Flexibility is essential for our overall health and well being. As we age, our muscles naturally lose elasticity and become less supple, which can lead to poor posture, poor circulation (which can be linked to kidney and cardiovascular disease) and injury. Increasing our flexibility decreases our risk of injuries when performing physical, everyday, activities by helping our joints move through their full range of motion and enabling blood flow to our muscles so they work most effectively.
This week’s featured classes will increase your range of motion and will create more flexibility and space in your entire body.
- Find Your Flexibility with Tara Judelle: Hold asanas for 30 seconds to increase hip, hamstring, and back flexibility. Starting supine and working up to seated forward bends with janu sirasana and baddha konasana, this class is good maintenance for flexibility as well as to increase flexibility. Great to do upon waking to loosen up or before bed to prepare for a restful night. Props Needed: Two blankets and a strap.
- Cross Referencing with Mary Taylor: Throughout your body there are interconnected patterns of movement, breath and form that, when ignited, give you a deep connection to your core strength, revealing the path to your maximum flexibility and sense of balance. Work with traditional postures and variations that emphasize muscular and energetic connections side to side and head to toe as you explore your inner landscape.

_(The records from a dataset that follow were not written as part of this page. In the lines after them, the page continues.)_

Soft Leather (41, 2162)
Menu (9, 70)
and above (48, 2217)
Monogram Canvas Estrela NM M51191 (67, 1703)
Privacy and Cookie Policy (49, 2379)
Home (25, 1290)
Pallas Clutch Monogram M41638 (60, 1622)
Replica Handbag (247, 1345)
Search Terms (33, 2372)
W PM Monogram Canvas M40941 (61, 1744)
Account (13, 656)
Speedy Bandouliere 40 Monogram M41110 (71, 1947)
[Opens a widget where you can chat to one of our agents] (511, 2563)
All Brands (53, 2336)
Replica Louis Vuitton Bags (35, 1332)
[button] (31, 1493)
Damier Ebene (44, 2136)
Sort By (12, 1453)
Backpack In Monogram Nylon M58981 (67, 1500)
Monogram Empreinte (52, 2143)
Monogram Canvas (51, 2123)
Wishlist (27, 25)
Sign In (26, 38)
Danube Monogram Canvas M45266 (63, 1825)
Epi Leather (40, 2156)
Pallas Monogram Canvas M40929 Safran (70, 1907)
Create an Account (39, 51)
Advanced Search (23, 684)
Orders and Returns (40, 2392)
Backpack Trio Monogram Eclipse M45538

Unfold feelings of being open, integrated and grounded as you practice. Props Needed: A block.
- Posture Perfect with Jason Crandell: Improve your posture by focusing on creating more flexibility, openness and range of motion in your chest while strengthening your upper back and core. Move your body with a flow of vinyasas as you build strength and stretch in this critical area of your body. A backbend finishes your practice, then take savasana on your own. Lots of counter poses for the work you do on computers and devices! Props Needed: A strap.
- Deep Release for Flexibility and Grace with Taylor Harkness: To cultivate fluidity and grace, flexibility and a liberated range of motion are essential. Lengthen and release the often tight and bound up places within your body with longer, yin-style holds. The sequence works to decompress and bring space into your hips, shoulders and spine. Savasanas are sprinkled throughout and you will leave your mat feeling open and relaxed. Props Needed: A bolster, one or two blocks and a strap.
- Increase Flexibility & Strength with Stephanie Snyder: You will need 2 blocks and a blanket for this flow class. This may be challenging for you but a good effort will bring progress in your practice. This sequence will increase flexibilty and strength through standing poses, some twisting and a heart/shoulder opener.